As part of the DOE project, GE and the research team of Professors Bongtae Han and Avram Bar-Cohen at the University of Maryland’s A. James Clark School of Engineering have developed and demonstrated novel cooling technologies that effectively manage the heat and promote lower system costs by reducing the number of LED chips required, when compared to conventional cooling technologies.

Mehmet Arik, a mechanical engineer at GE Global Research and principal investigator on the LED project, says, “This is a revolutionary cooling technology with great promise. It has the potential to help us take LED lighting performance and efficiency to new heights. Through further research and improvements, we may be able to increase performance without compromising the efficiency or lifetime of an LED bulb.”

Aviation and Energy roots

GE’s cooling solution is based on technology the company now uses in its Aviation and Energy businesses. GE Global Research has a world-class team of fluidics experts who specialize in technologies that manage flow. They are developing innovative ways to control airflow and combustion to dramatically reduce the amount of pressure losses and loading characteristics in aircraft engines and power generation in gas and wind turbines.

Arik adds, “Just one floor down in the same research building, I have colleagues using our dual cool jets technology to improve both the power and efficiency of GE’s jet engines and power generation turbines. With wind turbines, for example, we’re manipulating airflow to increase wind energy production. With LEDs, we’re using dual cool jets to improve the heat transfer rate and reduce the number of chips in the lamp.”

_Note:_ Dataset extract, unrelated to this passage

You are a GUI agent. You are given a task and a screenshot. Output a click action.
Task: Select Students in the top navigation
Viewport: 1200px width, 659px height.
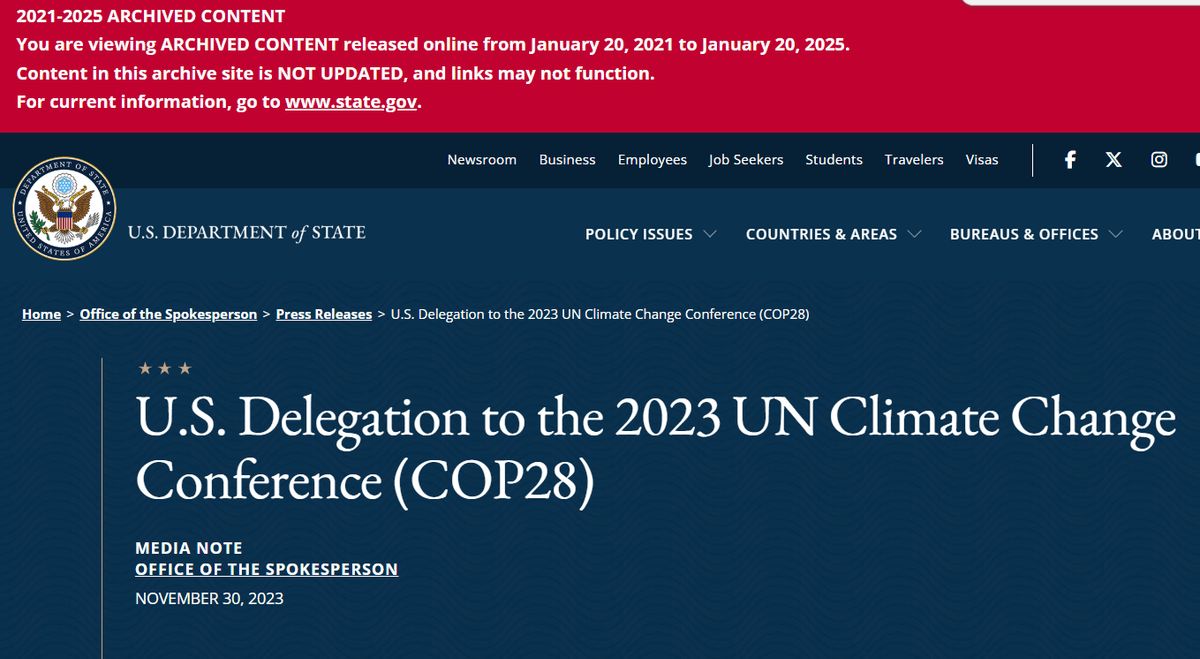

How GE’s dual cool jets technology works

GE dual cool jets are very small micro-fluidic bellows type devices that provide high-velocity jets of air, which impinge on the LED heat sink. These jets of air increase the heat transfer rate to more than ten times that of natural convection. The improved cooling enables LED operation at high drive currents without losses in efficiency or lifetime. For a given lumen output, the dual cool jets’ improved thermal management reduces the necessary LED chip count. This, in turn, can dramatically lower the cost of the lamp. In addition to performance and cost advantages, this cooling technology enables reductions in LED lamp size and weight.

GE and the University of Maryland are in the final stages of the DOE project. The organizations are now studying ways to improve the reliability and lifetime of LED lighting systems.

GE Global Research is one of the world’s most diversified industrial research labs, providing innovative technology for all of GE’s businesses. Global Research has been the cornerstone of GE technology for more than 100 years, developing breakthrough innovations in areas such as medical imaging, energy generation technology, jet engines and lighting. GE Global Research is headquartered in Niskayuna, New York and has facilities in Bangalore, India, Shanghai, China and Munich, Germany. 

The Clark School of Engineering, situated on the rolling, 1,500-acre University of Maryland campus in College Park, Md., just outside Washington, D.C., is one of the premier engineering schools in the U.S., with graduate and undergraduate education programs ranked in or near the Top 20.

This year, three faculty members affiliated with the Clark School were inducted into the National Academy of Engineering; the Clark School was ranked 13th in the world by the Institute of Higher Education and Center for World-Class Universities in its Academic Ranking of World Universities; and the Wall Street Journal survey of large employers ranked the Clark School 3rd in the nation as a source of entry-level engineers.

The school, which offers 13 graduate programs and 12 undergraduate programs, including degree and certification programs tailored for working professionals, is home to one of the most vibrant research programs in the country. The Clark School garnered research awards of $171 million in the last year. With emphases in key areas such as energy, nanotechnology and materials, bioengineering, robotics, communications and networking, life cycle and reliability engineering, project management, intelligent transportation systems and aerospace, the Clark School is leading the way toward the next generations of engineering advances.

Through its Maryland Technology Enterprise Institute, the Clark School helps bring such advances to the marketplace, providing incubator, support, and educational services to technology entrepreneurs.